### Exercise brief:
Lines in the listing under this task are to be copied exactly.
--
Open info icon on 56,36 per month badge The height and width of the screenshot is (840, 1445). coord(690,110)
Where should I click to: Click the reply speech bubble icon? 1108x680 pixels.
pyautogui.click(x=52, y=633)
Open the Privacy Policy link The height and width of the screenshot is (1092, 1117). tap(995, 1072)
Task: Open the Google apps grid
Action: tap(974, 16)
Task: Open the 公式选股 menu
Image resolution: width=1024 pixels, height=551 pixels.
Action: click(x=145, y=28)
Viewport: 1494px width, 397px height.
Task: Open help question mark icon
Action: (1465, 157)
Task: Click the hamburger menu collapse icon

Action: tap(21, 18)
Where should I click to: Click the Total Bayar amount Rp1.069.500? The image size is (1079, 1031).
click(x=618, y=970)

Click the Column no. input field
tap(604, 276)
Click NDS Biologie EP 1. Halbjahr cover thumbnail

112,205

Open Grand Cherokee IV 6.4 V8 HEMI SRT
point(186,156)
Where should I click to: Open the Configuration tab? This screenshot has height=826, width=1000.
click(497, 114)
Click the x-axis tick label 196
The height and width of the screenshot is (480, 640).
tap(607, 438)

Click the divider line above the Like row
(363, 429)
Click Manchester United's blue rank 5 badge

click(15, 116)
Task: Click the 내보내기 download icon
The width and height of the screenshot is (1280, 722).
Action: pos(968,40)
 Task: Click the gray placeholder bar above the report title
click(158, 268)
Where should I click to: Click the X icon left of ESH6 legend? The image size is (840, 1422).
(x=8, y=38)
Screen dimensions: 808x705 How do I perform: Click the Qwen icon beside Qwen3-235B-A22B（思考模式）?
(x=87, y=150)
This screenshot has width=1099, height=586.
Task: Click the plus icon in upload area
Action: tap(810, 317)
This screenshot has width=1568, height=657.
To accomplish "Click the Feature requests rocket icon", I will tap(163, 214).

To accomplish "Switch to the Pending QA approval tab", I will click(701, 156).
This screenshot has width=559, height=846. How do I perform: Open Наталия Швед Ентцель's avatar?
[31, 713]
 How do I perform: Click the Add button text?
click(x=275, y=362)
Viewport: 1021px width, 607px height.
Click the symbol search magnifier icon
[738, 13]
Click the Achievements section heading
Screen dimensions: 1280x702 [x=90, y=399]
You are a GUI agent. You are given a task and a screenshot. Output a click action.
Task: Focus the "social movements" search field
--
### Written reply:
Open info icon on 56,36 per month badge The height and width of the screenshot is (840, 1445). coord(690,110)
Where should I click to: Click the reply speech bubble icon? 1108x680 pixels.
pyautogui.click(x=52, y=633)
Open the Privacy Policy link The height and width of the screenshot is (1092, 1117). tap(995, 1072)
Task: Open the Google apps grid
Action: tap(974, 16)
Task: Open the 公式选股 menu
Image resolution: width=1024 pixels, height=551 pixels.
Action: click(x=145, y=28)
Viewport: 1494px width, 397px height.
Task: Open help question mark icon
Action: (1465, 157)
Task: Click the hamburger menu collapse icon

Action: tap(21, 18)
Where should I click to: Click the Total Bayar amount Rp1.069.500? The image size is (1079, 1031).
click(x=618, y=970)

Click the Column no. input field
tap(604, 276)
Click NDS Biologie EP 1. Halbjahr cover thumbnail

112,205

Open Grand Cherokee IV 6.4 V8 HEMI SRT
point(186,156)
Where should I click to: Open the Configuration tab? This screenshot has height=826, width=1000.
click(497, 114)
Click the x-axis tick label 196
The height and width of the screenshot is (480, 640).
tap(607, 438)

Click the divider line above the Like row
(363, 429)
Click Manchester United's blue rank 5 badge

click(15, 116)
Task: Click the 내보내기 download icon
The width and height of the screenshot is (1280, 722).
Action: pos(968,40)
 Task: Click the gray placeholder bar above the report title
click(158, 268)
Where should I click to: Click the X icon left of ESH6 legend? The image size is (840, 1422).
(x=8, y=38)
Screen dimensions: 808x705 How do I perform: Click the Qwen icon beside Qwen3-235B-A22B（思考模式）?
(x=87, y=150)
This screenshot has width=1099, height=586.
Task: Click the plus icon in upload area
Action: tap(810, 317)
This screenshot has width=1568, height=657.
To accomplish "Click the Feature requests rocket icon", I will tap(163, 214).

To accomplish "Switch to the Pending QA approval tab", I will click(701, 156).
This screenshot has width=559, height=846. How do I perform: Open Наталия Швед Ентцель's avatar?
[31, 713]
 How do I perform: Click the Add button text?
click(x=275, y=362)
Viewport: 1021px width, 607px height.
Click the symbol search magnifier icon
[738, 13]
Click the Achievements section heading
Screen dimensions: 1280x702 [x=90, y=399]
You are a GUI agent. You are given a task and a screenshot. Output a click action.
Task: Focus the "social movements" search field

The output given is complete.